[Opening Available data section]

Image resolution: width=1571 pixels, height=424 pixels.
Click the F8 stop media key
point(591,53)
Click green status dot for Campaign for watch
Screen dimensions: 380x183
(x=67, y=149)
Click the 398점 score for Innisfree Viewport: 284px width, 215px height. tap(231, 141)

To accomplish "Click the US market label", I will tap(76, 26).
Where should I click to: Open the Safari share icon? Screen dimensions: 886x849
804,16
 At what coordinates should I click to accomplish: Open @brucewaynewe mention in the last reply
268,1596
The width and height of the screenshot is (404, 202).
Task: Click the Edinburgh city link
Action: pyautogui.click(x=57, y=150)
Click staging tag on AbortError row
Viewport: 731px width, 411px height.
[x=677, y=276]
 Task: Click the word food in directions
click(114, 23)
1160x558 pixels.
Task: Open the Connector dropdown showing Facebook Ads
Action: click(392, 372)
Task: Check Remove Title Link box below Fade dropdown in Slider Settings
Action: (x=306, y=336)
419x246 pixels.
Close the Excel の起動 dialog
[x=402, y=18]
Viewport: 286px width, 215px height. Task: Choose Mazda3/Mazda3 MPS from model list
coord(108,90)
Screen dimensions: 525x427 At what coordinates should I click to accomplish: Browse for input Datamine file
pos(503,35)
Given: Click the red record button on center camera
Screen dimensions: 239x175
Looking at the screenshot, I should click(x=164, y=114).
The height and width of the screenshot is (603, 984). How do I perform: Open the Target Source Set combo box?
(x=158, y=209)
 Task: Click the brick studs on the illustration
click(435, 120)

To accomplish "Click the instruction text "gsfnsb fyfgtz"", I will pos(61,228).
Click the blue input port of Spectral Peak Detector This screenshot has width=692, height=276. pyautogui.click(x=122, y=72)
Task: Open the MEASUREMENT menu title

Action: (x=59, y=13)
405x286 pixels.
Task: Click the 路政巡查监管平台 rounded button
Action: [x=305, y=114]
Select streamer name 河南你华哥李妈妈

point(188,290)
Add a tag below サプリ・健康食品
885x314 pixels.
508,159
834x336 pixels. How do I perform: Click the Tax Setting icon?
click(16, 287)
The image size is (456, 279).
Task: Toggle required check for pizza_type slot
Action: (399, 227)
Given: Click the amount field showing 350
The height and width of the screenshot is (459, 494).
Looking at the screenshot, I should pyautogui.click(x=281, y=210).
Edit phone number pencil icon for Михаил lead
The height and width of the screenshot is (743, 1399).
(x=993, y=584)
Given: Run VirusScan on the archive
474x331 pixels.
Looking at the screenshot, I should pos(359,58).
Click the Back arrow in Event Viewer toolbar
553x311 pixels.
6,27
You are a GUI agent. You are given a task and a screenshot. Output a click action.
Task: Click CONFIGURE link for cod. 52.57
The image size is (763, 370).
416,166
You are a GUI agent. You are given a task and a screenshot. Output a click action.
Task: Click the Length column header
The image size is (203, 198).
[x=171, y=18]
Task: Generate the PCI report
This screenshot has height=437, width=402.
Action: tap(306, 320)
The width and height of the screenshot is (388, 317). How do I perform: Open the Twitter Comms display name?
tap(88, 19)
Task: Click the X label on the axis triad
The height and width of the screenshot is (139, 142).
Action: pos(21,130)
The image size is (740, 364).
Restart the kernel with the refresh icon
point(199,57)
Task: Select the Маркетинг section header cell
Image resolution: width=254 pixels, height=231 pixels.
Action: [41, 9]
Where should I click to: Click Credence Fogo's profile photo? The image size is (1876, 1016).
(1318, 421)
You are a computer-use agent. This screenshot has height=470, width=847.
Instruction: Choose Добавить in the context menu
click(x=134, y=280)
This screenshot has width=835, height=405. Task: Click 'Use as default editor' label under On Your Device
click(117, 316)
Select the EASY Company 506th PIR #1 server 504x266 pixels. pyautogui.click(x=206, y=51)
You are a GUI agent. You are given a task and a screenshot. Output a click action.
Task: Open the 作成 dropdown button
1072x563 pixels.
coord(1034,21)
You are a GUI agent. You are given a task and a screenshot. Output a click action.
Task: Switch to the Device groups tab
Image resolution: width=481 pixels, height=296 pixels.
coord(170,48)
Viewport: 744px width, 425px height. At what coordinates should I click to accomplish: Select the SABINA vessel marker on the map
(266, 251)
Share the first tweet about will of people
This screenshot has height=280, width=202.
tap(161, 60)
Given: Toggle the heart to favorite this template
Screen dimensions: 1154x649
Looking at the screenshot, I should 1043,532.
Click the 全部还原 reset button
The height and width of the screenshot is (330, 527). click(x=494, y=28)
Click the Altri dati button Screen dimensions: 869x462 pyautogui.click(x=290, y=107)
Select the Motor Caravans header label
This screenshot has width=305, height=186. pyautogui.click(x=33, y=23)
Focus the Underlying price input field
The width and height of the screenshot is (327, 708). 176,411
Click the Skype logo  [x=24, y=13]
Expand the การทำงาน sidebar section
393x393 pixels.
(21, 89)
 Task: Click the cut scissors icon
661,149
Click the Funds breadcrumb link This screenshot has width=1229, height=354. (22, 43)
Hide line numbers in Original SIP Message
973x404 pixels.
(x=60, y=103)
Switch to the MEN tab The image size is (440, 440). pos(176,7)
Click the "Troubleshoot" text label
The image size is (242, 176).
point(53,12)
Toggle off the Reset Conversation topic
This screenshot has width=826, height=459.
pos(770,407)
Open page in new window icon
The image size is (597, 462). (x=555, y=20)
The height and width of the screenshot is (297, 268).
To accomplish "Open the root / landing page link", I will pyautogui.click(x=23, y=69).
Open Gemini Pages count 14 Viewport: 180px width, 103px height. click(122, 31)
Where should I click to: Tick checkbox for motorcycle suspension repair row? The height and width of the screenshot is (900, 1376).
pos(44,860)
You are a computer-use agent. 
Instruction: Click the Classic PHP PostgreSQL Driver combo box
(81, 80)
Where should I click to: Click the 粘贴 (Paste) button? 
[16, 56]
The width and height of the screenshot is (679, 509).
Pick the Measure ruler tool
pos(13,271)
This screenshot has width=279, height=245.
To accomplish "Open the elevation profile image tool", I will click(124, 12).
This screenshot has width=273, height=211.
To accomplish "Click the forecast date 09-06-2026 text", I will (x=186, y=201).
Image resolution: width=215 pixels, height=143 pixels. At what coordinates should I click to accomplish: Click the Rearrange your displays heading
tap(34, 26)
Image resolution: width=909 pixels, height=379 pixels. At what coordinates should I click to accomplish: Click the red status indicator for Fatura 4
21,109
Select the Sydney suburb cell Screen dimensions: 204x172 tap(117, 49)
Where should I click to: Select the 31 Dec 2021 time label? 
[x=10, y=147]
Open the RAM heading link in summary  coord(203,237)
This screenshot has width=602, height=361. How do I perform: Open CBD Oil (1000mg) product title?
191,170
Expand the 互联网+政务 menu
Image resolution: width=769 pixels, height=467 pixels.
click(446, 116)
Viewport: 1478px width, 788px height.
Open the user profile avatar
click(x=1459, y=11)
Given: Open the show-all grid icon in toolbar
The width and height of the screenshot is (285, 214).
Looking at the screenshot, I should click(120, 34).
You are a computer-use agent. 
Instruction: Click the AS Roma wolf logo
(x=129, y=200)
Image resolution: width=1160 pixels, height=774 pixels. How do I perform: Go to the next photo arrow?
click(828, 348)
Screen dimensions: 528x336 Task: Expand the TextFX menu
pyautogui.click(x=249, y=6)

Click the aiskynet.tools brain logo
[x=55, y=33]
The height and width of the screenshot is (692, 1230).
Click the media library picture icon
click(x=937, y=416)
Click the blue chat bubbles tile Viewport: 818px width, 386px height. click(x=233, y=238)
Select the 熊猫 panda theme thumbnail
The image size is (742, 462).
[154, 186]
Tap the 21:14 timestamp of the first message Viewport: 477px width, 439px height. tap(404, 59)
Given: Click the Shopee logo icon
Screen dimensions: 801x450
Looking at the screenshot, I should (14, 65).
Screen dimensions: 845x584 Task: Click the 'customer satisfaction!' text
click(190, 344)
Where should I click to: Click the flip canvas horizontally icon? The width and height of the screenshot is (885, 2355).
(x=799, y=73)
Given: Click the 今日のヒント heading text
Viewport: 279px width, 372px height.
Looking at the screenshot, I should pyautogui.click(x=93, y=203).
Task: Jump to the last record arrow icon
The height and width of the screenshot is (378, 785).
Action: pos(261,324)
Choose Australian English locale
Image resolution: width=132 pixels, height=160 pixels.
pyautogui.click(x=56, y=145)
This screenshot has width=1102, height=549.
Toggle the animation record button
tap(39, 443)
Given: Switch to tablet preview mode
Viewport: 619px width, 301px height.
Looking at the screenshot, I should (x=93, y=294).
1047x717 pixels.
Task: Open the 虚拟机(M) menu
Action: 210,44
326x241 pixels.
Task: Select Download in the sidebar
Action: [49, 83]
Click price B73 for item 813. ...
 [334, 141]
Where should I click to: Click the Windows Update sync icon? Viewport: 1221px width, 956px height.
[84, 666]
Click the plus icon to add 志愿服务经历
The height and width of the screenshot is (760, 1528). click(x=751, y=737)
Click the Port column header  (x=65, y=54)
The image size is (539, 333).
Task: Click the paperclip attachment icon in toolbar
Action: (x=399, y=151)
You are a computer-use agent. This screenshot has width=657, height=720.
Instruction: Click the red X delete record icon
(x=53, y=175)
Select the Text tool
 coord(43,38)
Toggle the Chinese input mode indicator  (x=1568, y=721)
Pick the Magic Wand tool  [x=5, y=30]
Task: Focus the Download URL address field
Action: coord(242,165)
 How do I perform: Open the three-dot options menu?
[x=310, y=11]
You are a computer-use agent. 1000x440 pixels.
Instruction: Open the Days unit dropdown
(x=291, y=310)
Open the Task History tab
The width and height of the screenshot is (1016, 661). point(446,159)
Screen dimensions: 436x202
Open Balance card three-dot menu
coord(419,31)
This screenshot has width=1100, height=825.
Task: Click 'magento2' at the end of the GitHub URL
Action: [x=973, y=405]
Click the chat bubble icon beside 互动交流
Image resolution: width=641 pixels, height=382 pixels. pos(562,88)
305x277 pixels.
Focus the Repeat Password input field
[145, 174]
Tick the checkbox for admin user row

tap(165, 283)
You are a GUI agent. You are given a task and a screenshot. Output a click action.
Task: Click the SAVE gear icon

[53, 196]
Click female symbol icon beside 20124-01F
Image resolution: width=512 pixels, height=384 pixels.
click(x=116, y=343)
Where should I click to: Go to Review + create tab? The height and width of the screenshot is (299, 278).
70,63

[Closing Available data section]

Instructions for the task |
Look above for the line holding "Open the Task History tab" and the line holding "305x277 pixels.", then output exactly those two lines and every line between them, nothing more.

Response to this task |
Open the Task History tab
The width and height of the screenshot is (1016, 661). point(446,159)
Screen dimensions: 436x202
Open Balance card three-dot menu
coord(419,31)
This screenshot has width=1100, height=825.
Task: Click 'magento2' at the end of the GitHub URL
Action: [x=973, y=405]
Click the chat bubble icon beside 互动交流
Image resolution: width=641 pixels, height=382 pixels. pos(562,88)
305x277 pixels.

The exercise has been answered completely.